The main crux of the play, which reflects industrial societies such as Germany itself, is perhaps best described by philosophy student and co-director Gricevich, who said, “A lot of things that are thought of as crime are, at bottom, business, and on the other hand most of what’s thought of as business is basically crime.”
For example, one of the main heroes, Mac the Knife, is the anti-hero: a pimp, thief and murderer. The play is filled with crime and poverty and the reaction of the middle class to these events. Naturally, this characteristic was a shock for 1920s Germany, contributing to the play’s commercial success.
The role of the anti-hero, however, has been played out in our times, and thus the original play has lost some of its shock value. After all, what young person doesn’t have a favorite gangsta rapper to look up to? With this in mind, composition student, translator and co-director Burkhart has cranked up the crude language and sexually suggestive scenes. His translation sparks with 21st-century oomph. He has, however, kept the main essence of Brecht’s work intact.
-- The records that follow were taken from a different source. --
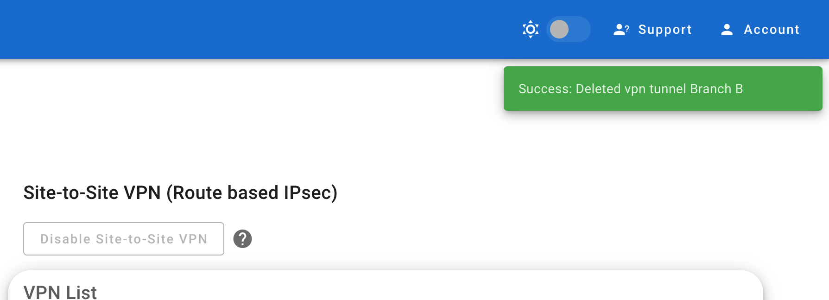The width and height of the screenshot is (829, 300).
Task: Click the blue header bar's empty area
Action: (x=255, y=29)
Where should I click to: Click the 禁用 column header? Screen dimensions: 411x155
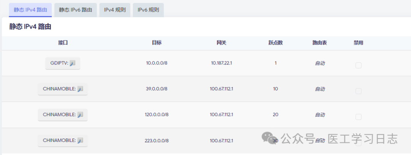358,43
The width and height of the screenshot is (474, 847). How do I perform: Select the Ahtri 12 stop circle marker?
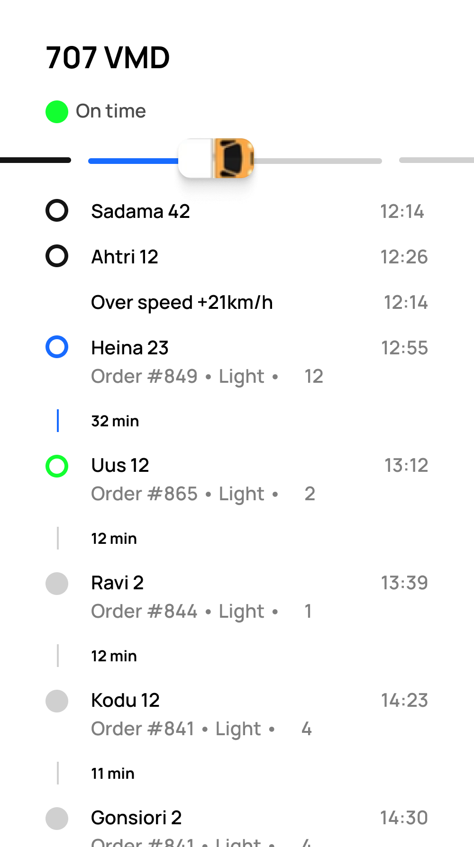click(x=57, y=256)
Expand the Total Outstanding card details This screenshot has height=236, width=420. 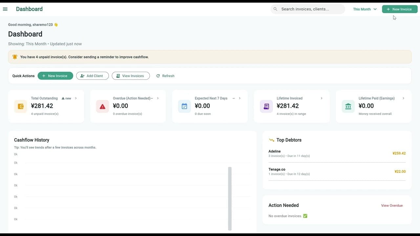[x=75, y=98]
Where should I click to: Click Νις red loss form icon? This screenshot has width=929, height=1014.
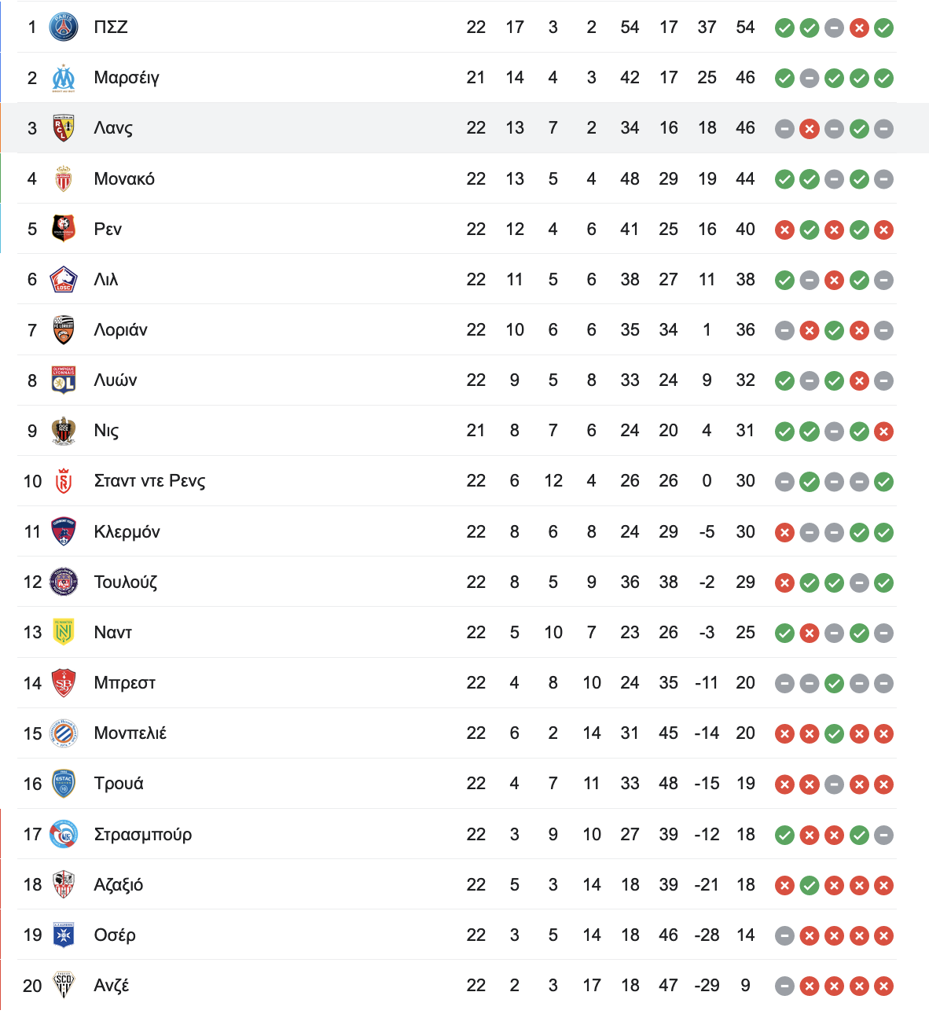(x=884, y=432)
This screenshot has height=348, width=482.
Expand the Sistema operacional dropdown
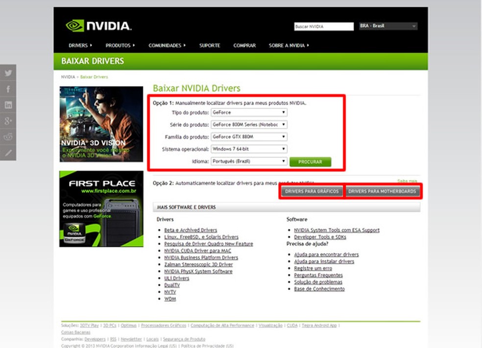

Brecht is a towering figure in 20th-century German theater. He and Weill shared dissatisfaction with the status of theater in Weimar Germany. They were sick of high art in German society and the upper-middle class it was tailored to. Thus, instead of providing the typical contemporary atonal music one expects from serious works, the music of “Threepenny” is in the low-art style of cabaret music.
Weill is best known for musical soundtracks. DeMaison, a composition graduate student, arranged Weill’s music for an ensemble of six musicians, instead of the original 15. Weill’s music in “Threepenny,” in a style of 1920s German cabaret, reflects the blue-collar banality of that lifestyle. On the other hand, the music is strong enough to transcend these negative attributes and is surprisingly listenable. Weill’s arrangement of such simpleminded music is over the top and stuffy, but DeMaison’s stripped-down version makes the music a lot more enjoyable. Of course, Weill intended the music to be over the top and lame, mocking the excessive lifestyle of the bourgeoisie that the play criticizes.
The combination of music and theater often signals to American audiences the stereotypical “musical sound,” but “Threepenny” predates the time when the genre was milked dry in post-World War II Hollywood. Weill’s music, although highly accessible and “popular” in style, can be easily appreciated by high-art enthusiasts. DeMaison sees American musicals as weak in comparison.
“I think the problem with a lot of American musicals is that they want to be high art, but they want to appeal to everybody and are caught in this awkward, horrible middle ground of really awful everything,” he said. Weill’s music lacks these pretensions.
This combination of Weill’s low-art music with Brecht’s cynical critique and satire on capitalist society makes “The Threepenny Opera” a fun and disturbing study of humankind. “The Threepenny Opera” will play at the Che Cafe May 27 at 8 p.m.